Exit la périodisation traditionnelle
Il existe plusieurs méthodes d’entrainement, notamment la périodisation annuelle traditionnelle, le choix de prédilection de bien des entraineurs. Mais, elle présente certains inconvénients. L’approche par blocs semble plus efficace mais aussi plus compliquée. Explications.
Dans un article publié au milieu des années 1960, le physiologiste russe Loinid Matveyev expose les fondements de la périodisation. Il propose que, plutôt que de s’entrainer de façon récurrente avec la même charge d’entrainement toute l’année, on incorpore des cycles spécifiques selon le stade de préparation de l’athlète.
La périodisation traditionnelle de l’entrainement est composée de trois périodes : de préparation, de compétition et de transition, cette dernière faisant le lien avec le cycle suivant.

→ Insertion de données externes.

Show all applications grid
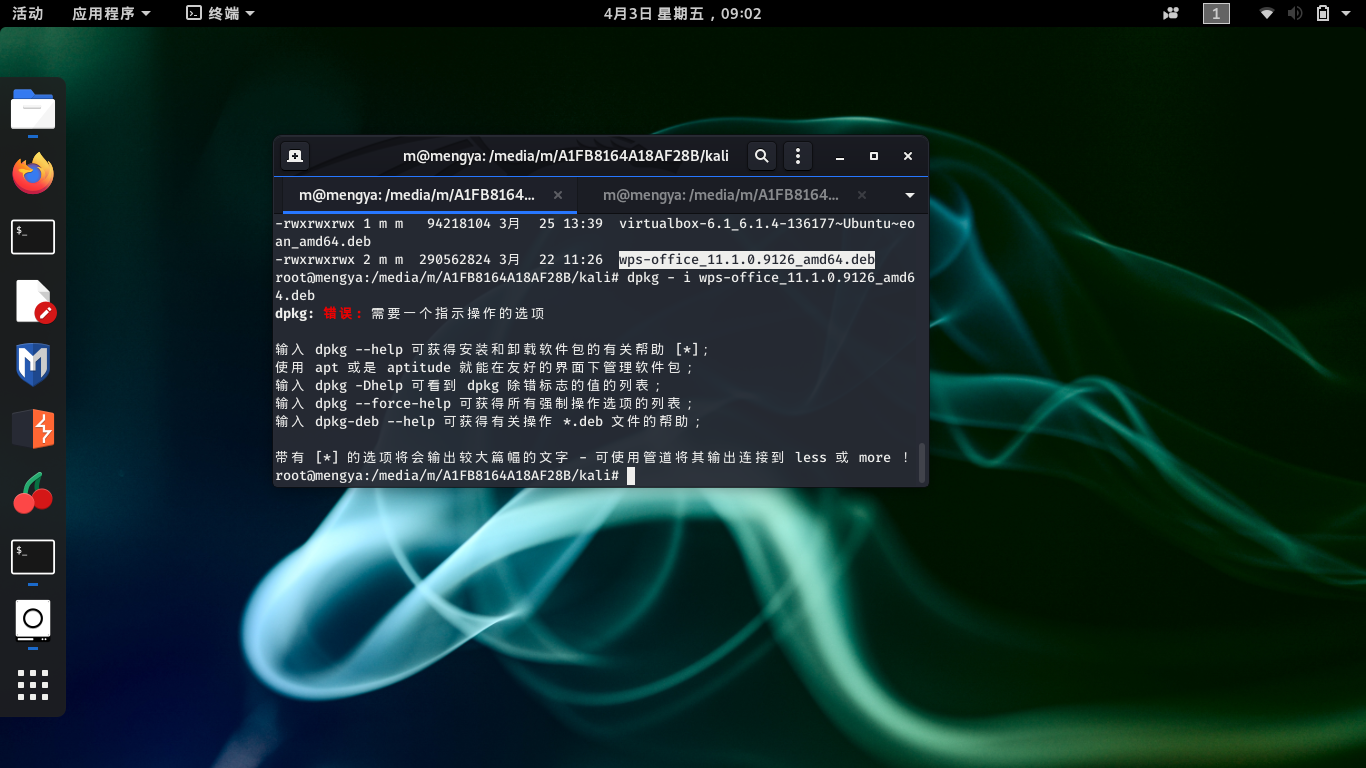The width and height of the screenshot is (1366, 768). [33, 685]
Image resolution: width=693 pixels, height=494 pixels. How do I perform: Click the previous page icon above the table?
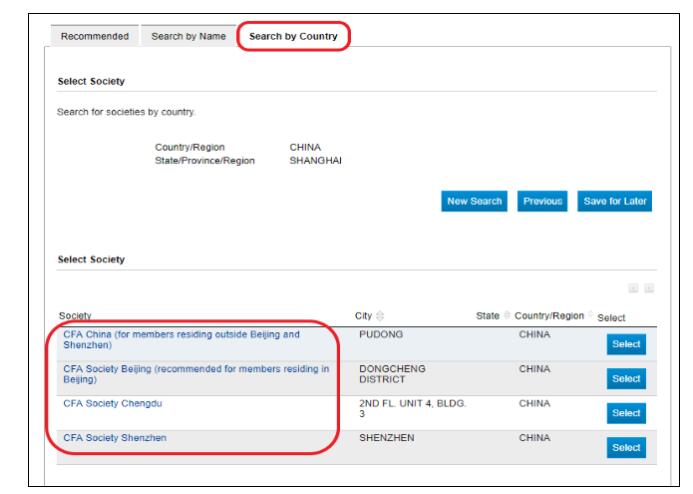point(634,289)

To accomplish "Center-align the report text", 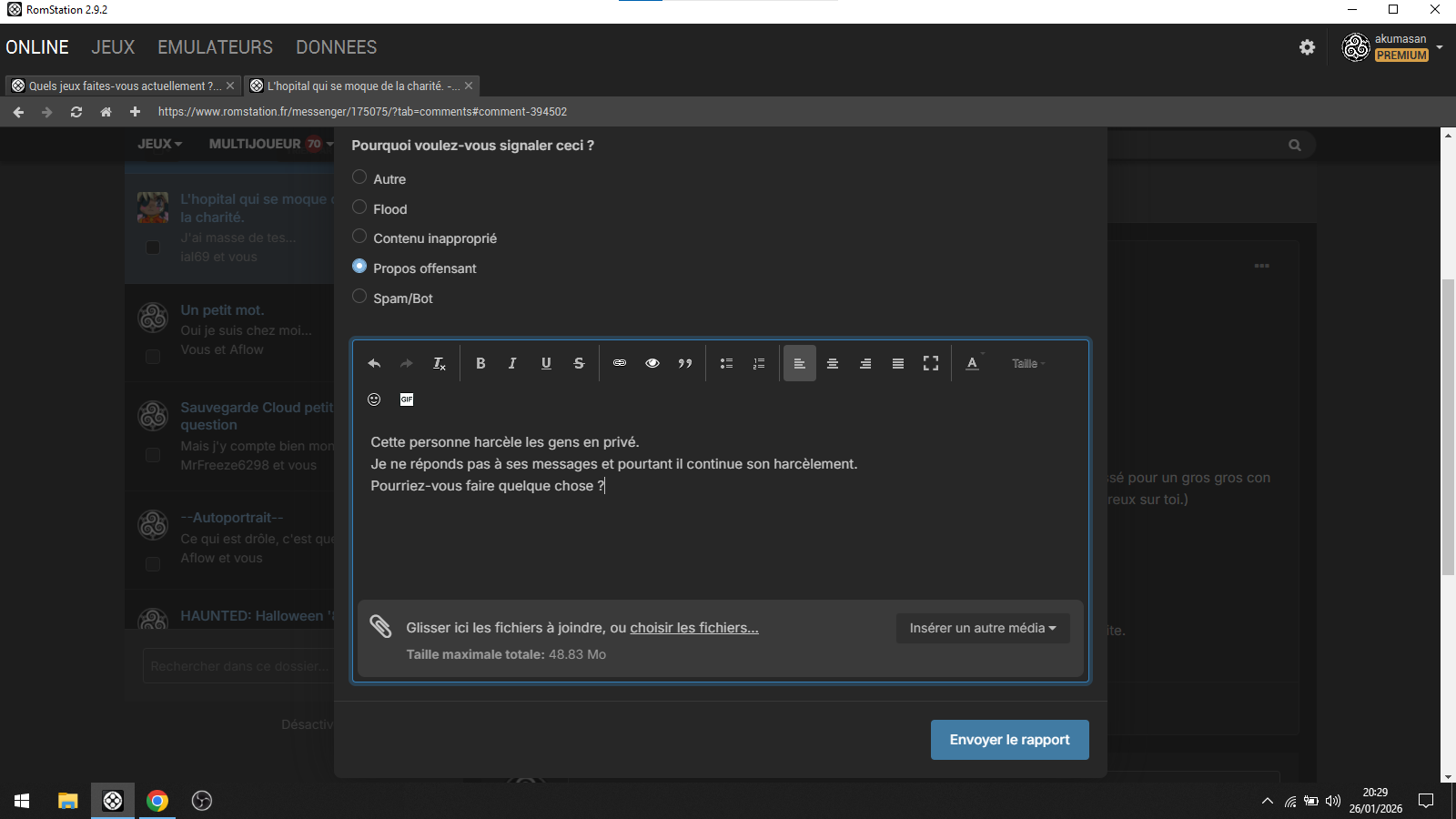I will pos(832,363).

La période de préparation se divise en deux phases – générale et spécifique – durant lesquelles l’athlète acquiert les aptitudes physiques de base, s’approchant progressivement des compétences propres à son sport. La période de compétition se divise aussi en deux phases : de précompétition et de compétition. Chacune des quatre phases (préparation générale, préparation spécifique, précompétition et compétition) se divise en mésocycles au cours desquels on développe des qualités spécifiques au mésocycle. Chaque mésocycle se divisera ensuite en plusieurs microcycles plus précis. Ces microcycles, d’une durée d’environ une semaine, sont constitués de séances d’entrainement ayant pour objectif de développer une qualité physiologique particulière.

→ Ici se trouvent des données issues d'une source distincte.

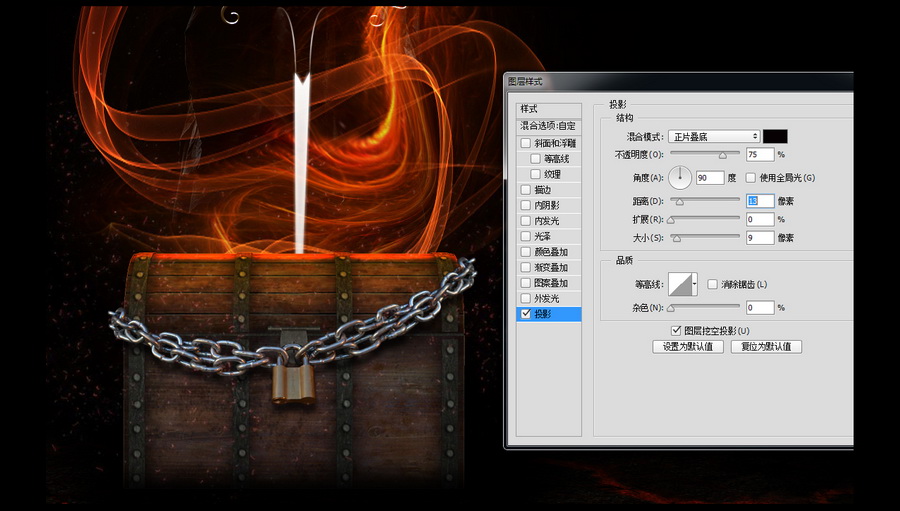900x511 pixels.
Task: Click the angle value field showing 90
Action: 709,178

Voilà en gros ce que nous convenons de nos jours d’appeler la périodisation traditionnelle, ou planification linéaire. De manière générale, au fur et à mesure du cycle annuel, le volume des entrainements décroît et leur intensité augmente, et les exercices deviennent plus spécifiques au sport et se rapprochent graduellement de la réalité de compétition, surtout en intensité mais également d’un point de vue technique.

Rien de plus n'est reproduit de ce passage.